脑栓塞是常见的脑血管病,必须及时有效地治疗,否则将严重影响患者的生活质量,甚至危及生命。早期溶栓对提高生存率和减少致残率有积极意义[6]。rSak是一种强效且具有纤维蛋白特异性的纤溶酶原激活剂类的溶栓药物,采用DNA生物工程技术研制出的高效特异性溶栓剂,先与纤溶酶原结合形成复合物,在此复合物中的纤溶酶原转变为纤溶酶,从而降解纤维蛋白发挥溶栓效果[7]。本研究发现,rSak 150 kU/kg能使脑血流量增加28.5%,脑神经缺陷评分降低23.4%,脑梗死范围缩小41.7%,而且脑神经病理学改变有所减轻。与文献报道[8]的rSak增加脑血流量、降低脑神经缺陷评分、缩小脑梗死范围一致,也验证了该模型适合溶栓药物研究。

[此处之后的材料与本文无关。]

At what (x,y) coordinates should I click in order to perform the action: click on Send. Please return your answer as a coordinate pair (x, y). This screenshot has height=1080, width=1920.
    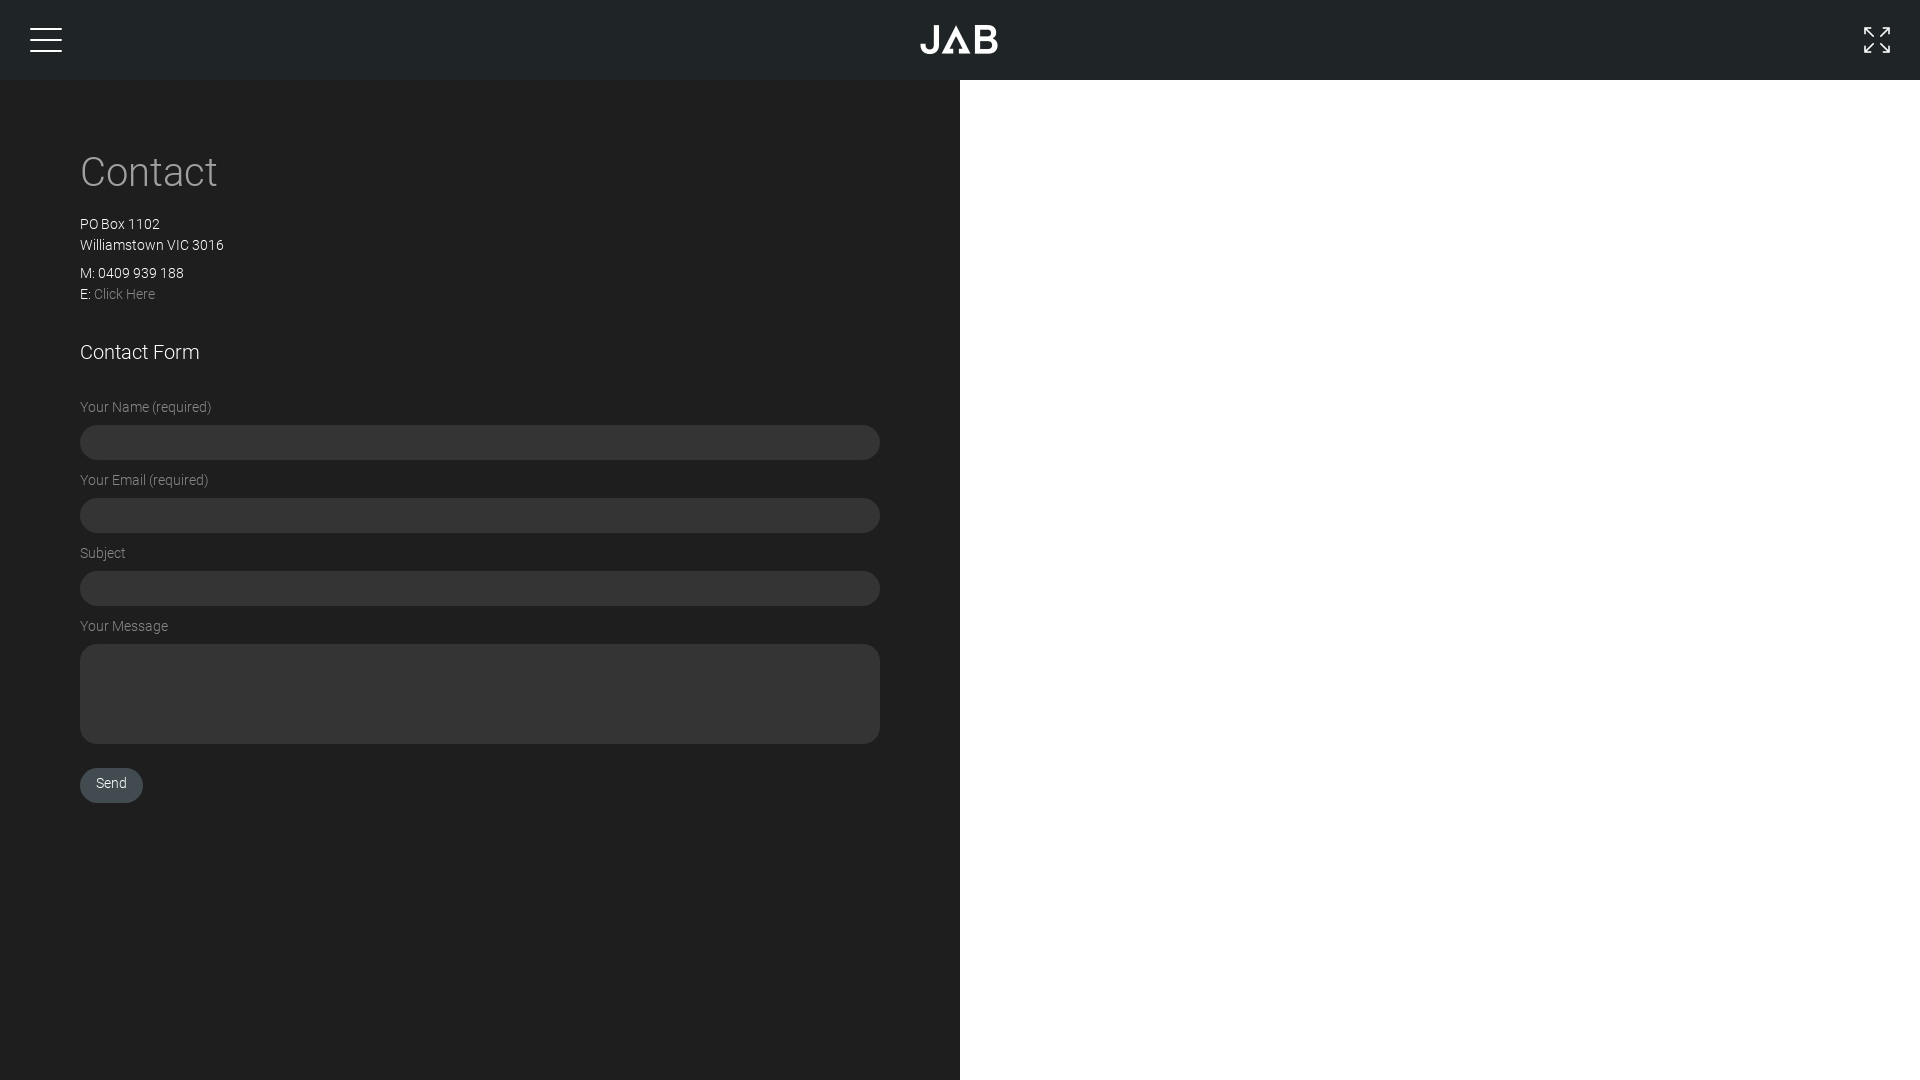
    Looking at the image, I should click on (112, 786).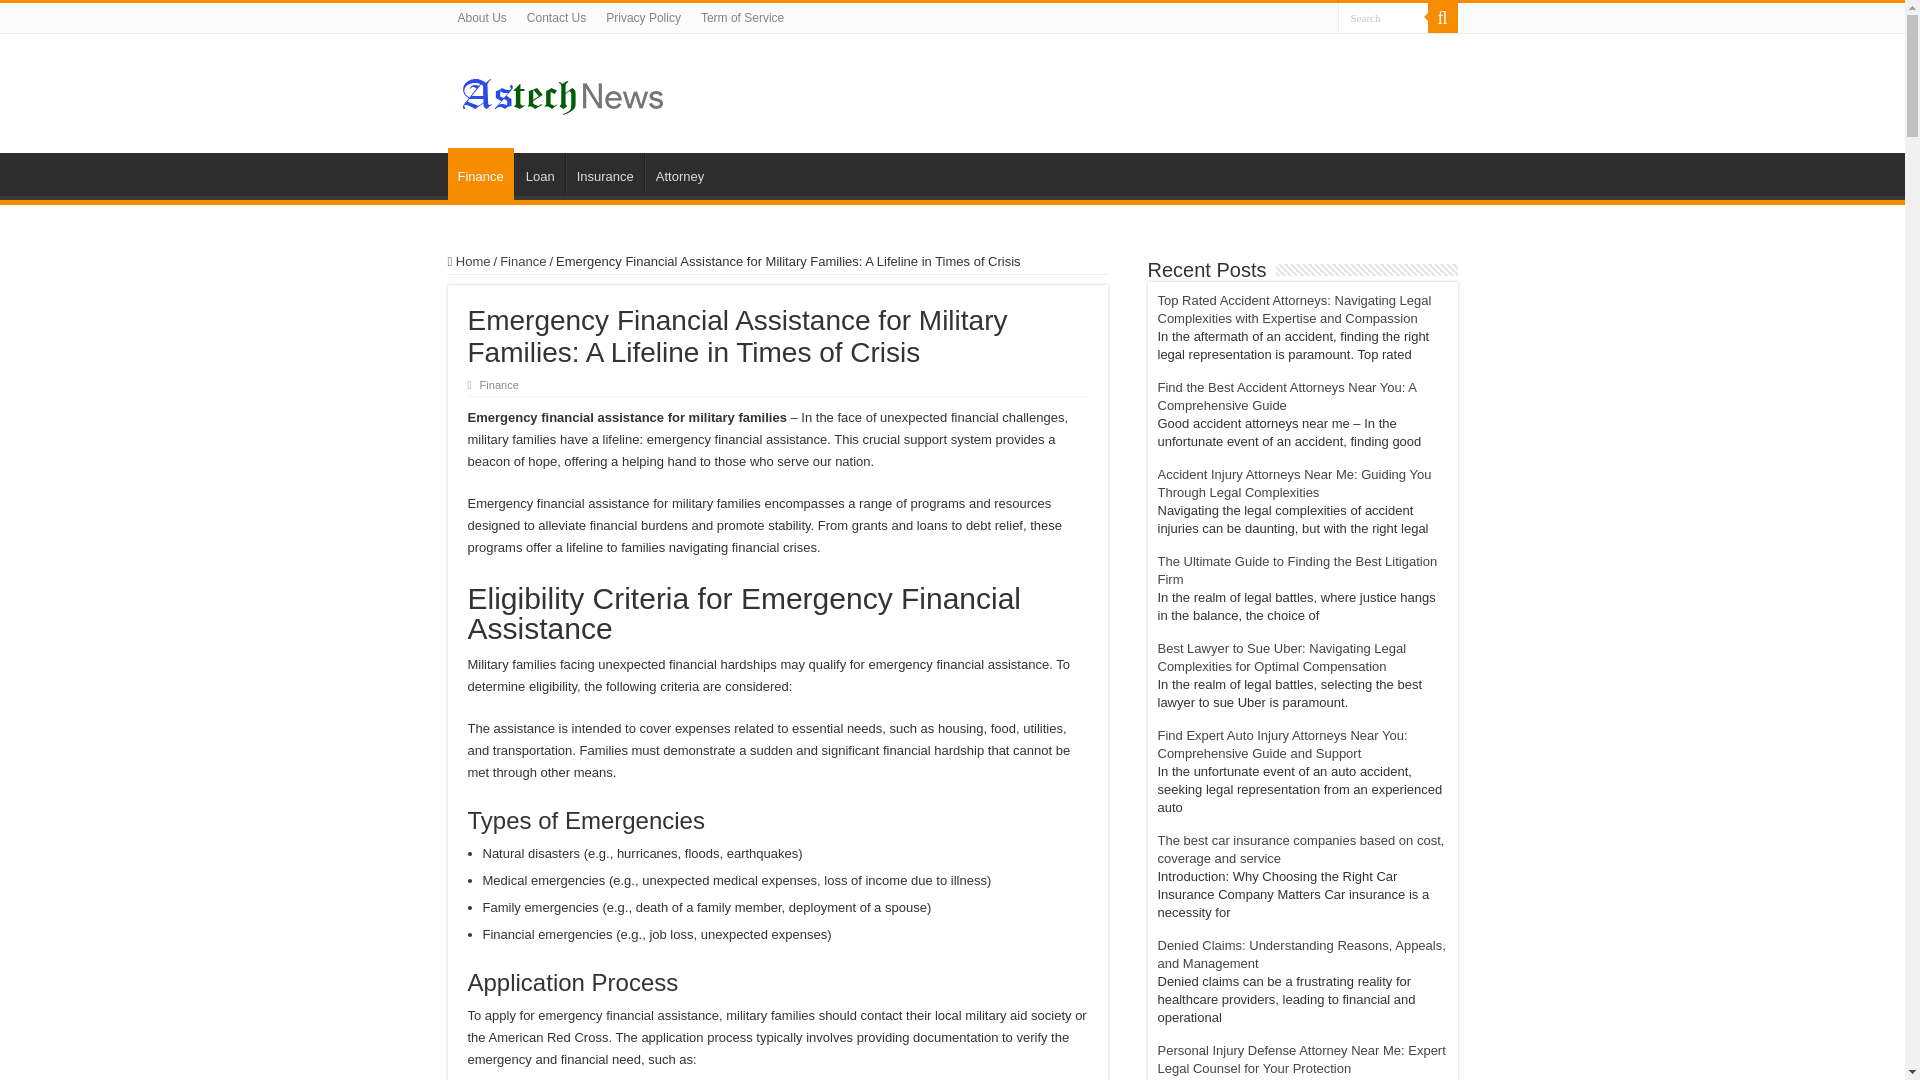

由于脑卒中患者梗死的脑组织可能激活内源性凝血酶,凝血酶还可介导炎症和增生反应,促近白细胞聚集黏附于内皮细胞,而使缺血的细胞受到进一步损伤[9]。本模型注入自体血栓和凝血酶可能比单纯血栓造成的脑梗死模型形成更多的白细胞聚集,而使脑梗死更严重,模型更接近人类卒中。总之,该模型存在以下优点:①比其他脑缺血模型更接近人类卒中在早期血栓模型,人类血栓大多由人体血液凝块,或悬浮的同源小血块碎片产生血栓[10];②这种栓塞性脑梗死模型成功率高,不开颅,手术创伤较小,栓塞后脑水肿与颅高压的变化接近正常的生理过程。但也存在缺点:①不能再通,可能导致外源物质引起的炎症反应;②无法准确预测栓塞的部位,也可能受到侧支循环的影响。这些都需要在推广应用过程不断完善。而且如果用同位素示踪血栓,结果将更真实可靠,但受本实验室条件限制,以期改进。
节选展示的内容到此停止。